Available data -
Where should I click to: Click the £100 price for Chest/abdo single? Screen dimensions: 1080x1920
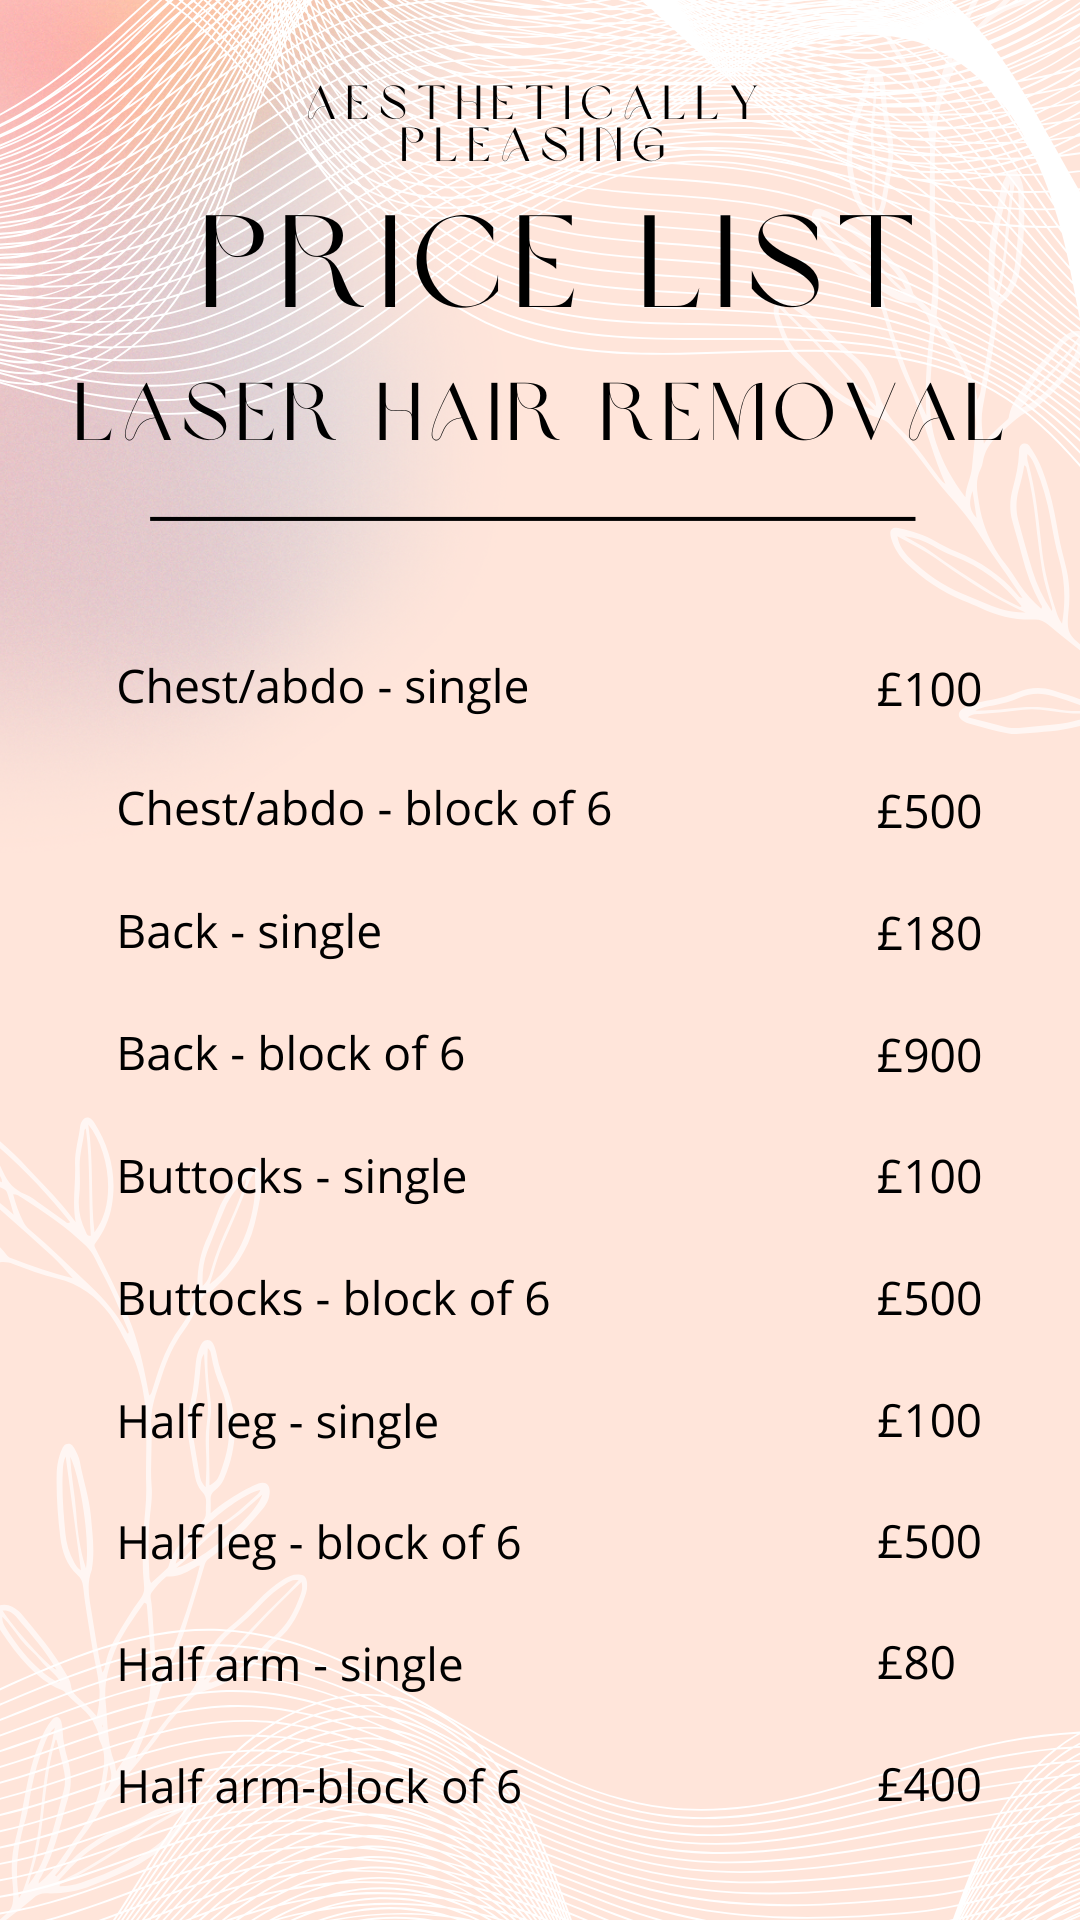coord(929,690)
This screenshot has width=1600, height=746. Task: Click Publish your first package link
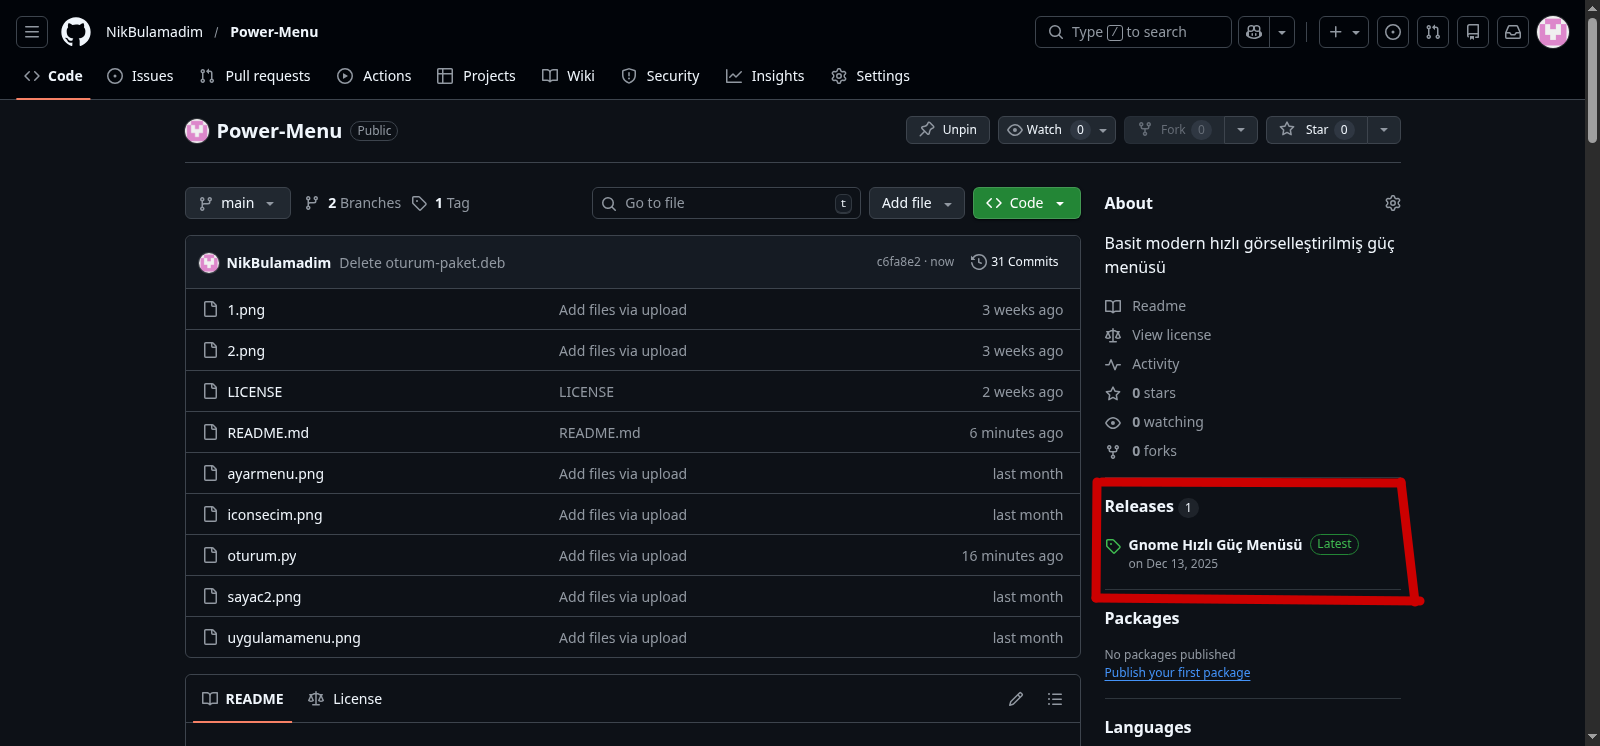(x=1177, y=673)
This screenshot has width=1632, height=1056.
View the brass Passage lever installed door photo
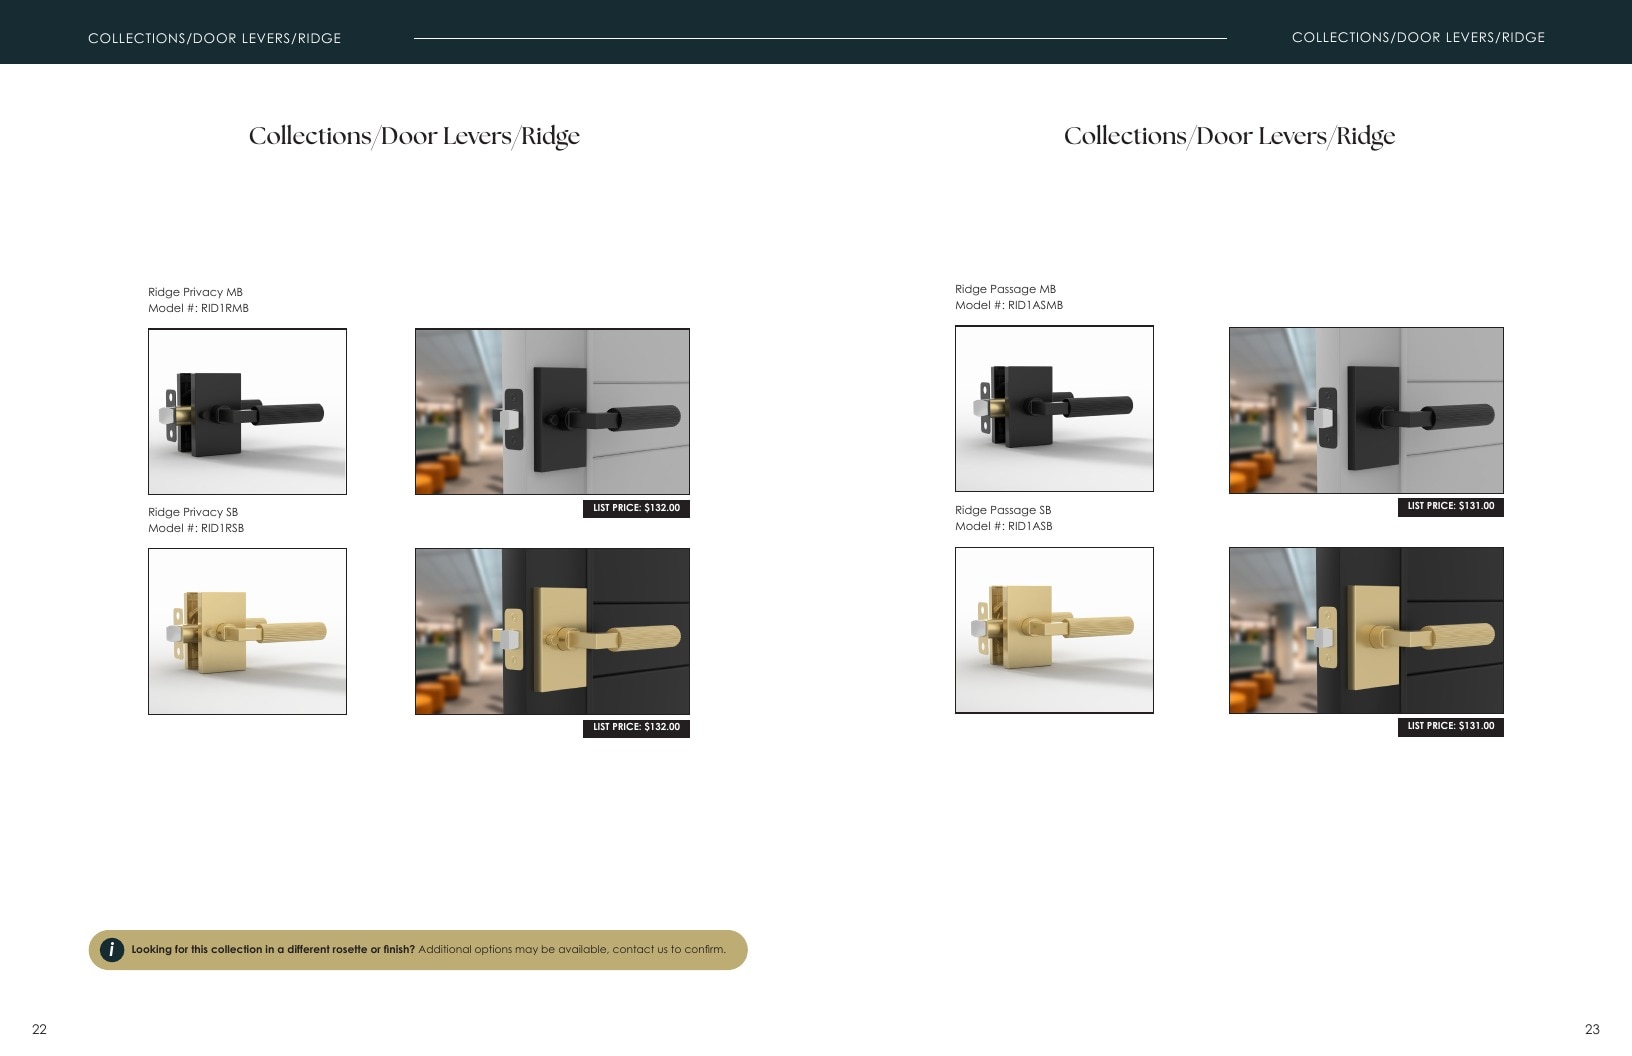[x=1366, y=630]
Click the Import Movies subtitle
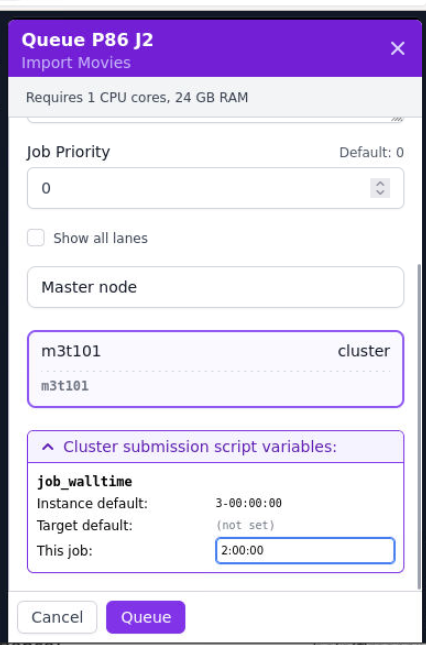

What you are asked to do -
Print the data exactly as written, dropping any images it holds.

Completed task -
Where should I click to: Click the £100 price for Chest/abdo single? Screen dimensions: 1080x1920
coord(929,690)
This screenshot has width=1600, height=746. Task: Click Publish your first package link
(x=1177, y=673)
This screenshot has width=1632, height=1056.
View the brass Passage lever installed door photo
[x=1366, y=630]
Click the Import Movies subtitle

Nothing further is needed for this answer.